#### Tasks for this exercise
1 > In the essay on Steve Jobs, take the part starting with "24 August 2011—Steve" and going on through "the coverage today.", and write it out again with "Wall Street Journal" switched to "New York Times".
2 > Please carry on the essay on Steve Jobs, picking up after its last sentence.

#### Passage for review

· · · · ·

The gospel of a secular age.
24 August 2011—Steve Jobs officially resigned as CEO of Apple today, a move anticipated in January when he took a medical leave of absence. I wrote this piece back in January reflecting on the prospect of a day like today—though I have to say I did not expect how moved I would be by his simple letter of resignation. I offer this meditation on Steve Jobs’s significance, and limitations, not just as cultural criticism but as a prayer for him and all those who love him, and I hope my gratitude for his cultural creativity comes through as well.
Steve Jobs’s medical leave of absence is the top story in today’s newspapers. The Wall Street Journal says his brief and poignant memo raises “uncertainty over his health and the future of the world’s most valuable technology company.” These two questions—Jobs’s health and Apple’s health—are the focus of almost all the coverage today.
But I’m interested in the health of our culture, and what will happen to it when (not if) Steve Jobs departs the stage for the last time.
As remarkable as Steve Jobs is in countless ways—as a designer, an innovator, a (ruthless and demanding) leader—his most singular quality has been his ability to articulate a perfectly secular form of hope. Nothing exemplifies that ability more than Apple’s early logo, which slapped a rainbow on the very archetype of human fallenness and failure—the bitten fruit—and made it a sign of promise and progress.

· · · · ·

#### Extracted data
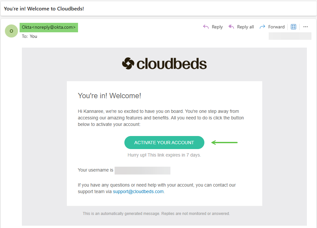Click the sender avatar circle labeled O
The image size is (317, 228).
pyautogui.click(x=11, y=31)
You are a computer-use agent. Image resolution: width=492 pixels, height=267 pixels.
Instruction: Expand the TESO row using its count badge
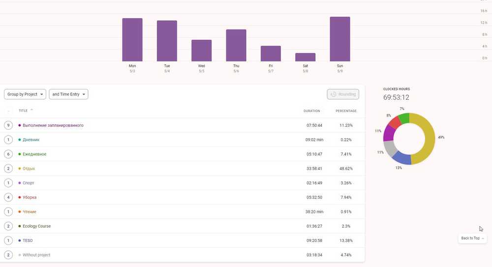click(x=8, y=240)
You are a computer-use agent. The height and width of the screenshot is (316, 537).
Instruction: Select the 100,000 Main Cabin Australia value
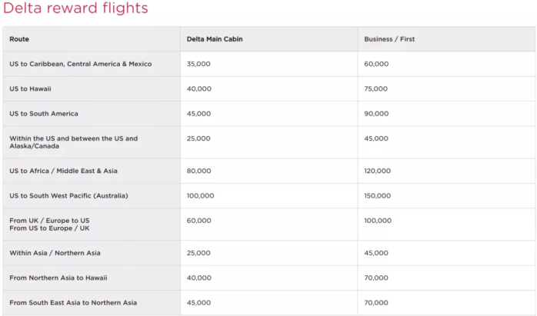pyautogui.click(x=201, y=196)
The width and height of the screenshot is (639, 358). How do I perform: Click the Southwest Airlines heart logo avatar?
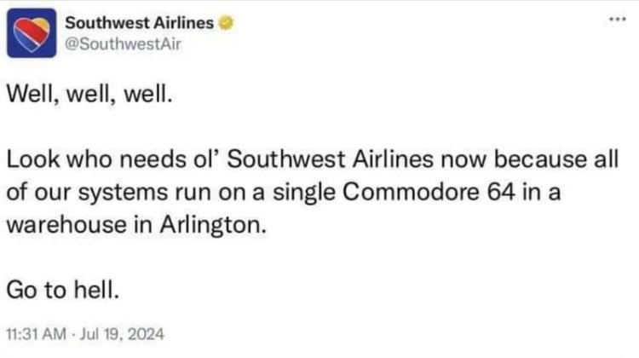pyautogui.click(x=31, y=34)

· · · · ·

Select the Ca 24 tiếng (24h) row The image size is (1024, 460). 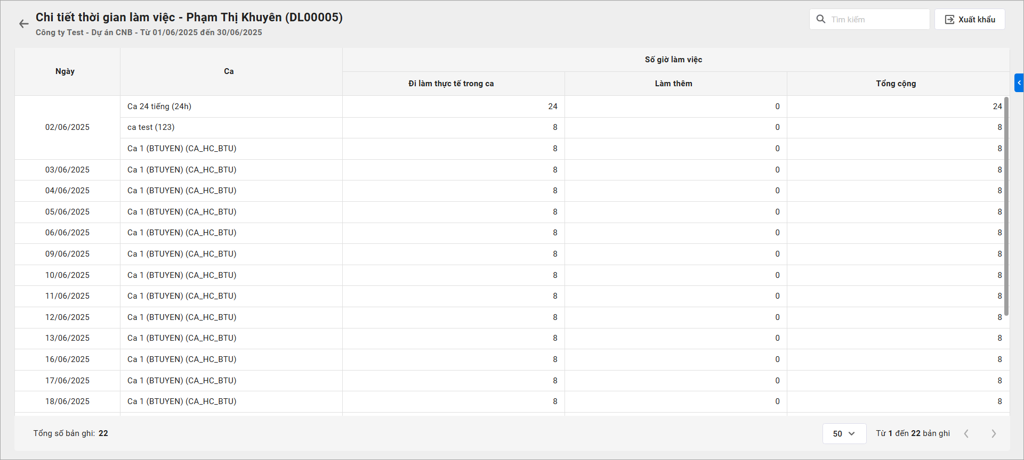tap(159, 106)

· · · · ·

#### Answers for the exercise
1 >
24 August 2011—Steve Jobs officially resigned as CEO of Apple today, a move anticipated in January when he took a medical leave of absence. I wrote this piece back in January reflecting on the prospect of a day like today—though I have to say I did not expect how moved I would be by his simple letter of resignation. I offer this meditation on Steve Jobs’s significance, and limitations, not just as cultural criticism but as a prayer for him and all those who love him, and I hope my gratitude for his cultural creativity comes through as well.
Steve Jobs’s medical leave of absence is the top story in today’s newspapers. The New York Times says his brief and poignant memo raises “uncertainty over his health and the future of the world’s most valuable technology company.” These two questions—Jobs’s health and Apple’s health—are the focus of almost all the coverage today.

2 >
In the 2000s, when much about the wider world was causing Americans intense anxiety, the one thing that got inarguably better, much better, was our personal technology. In October 2001, with the World Trade Center still smoldering and the Internet financial bubble burst, Apple introduced the iPod. In January 2010, in the depths of the Great Recession, the very month where unemployment breached 10% for the first time in a generation, Apple introduced the iPad.
Politically, militarily, economically, the decade was defined by disappointment after disappointment—and technologically, it was defined by a series of elegantly produced events in which Steve Jobs, commanding more attention and publicity each time, strode on stage with a miracle in his pocket.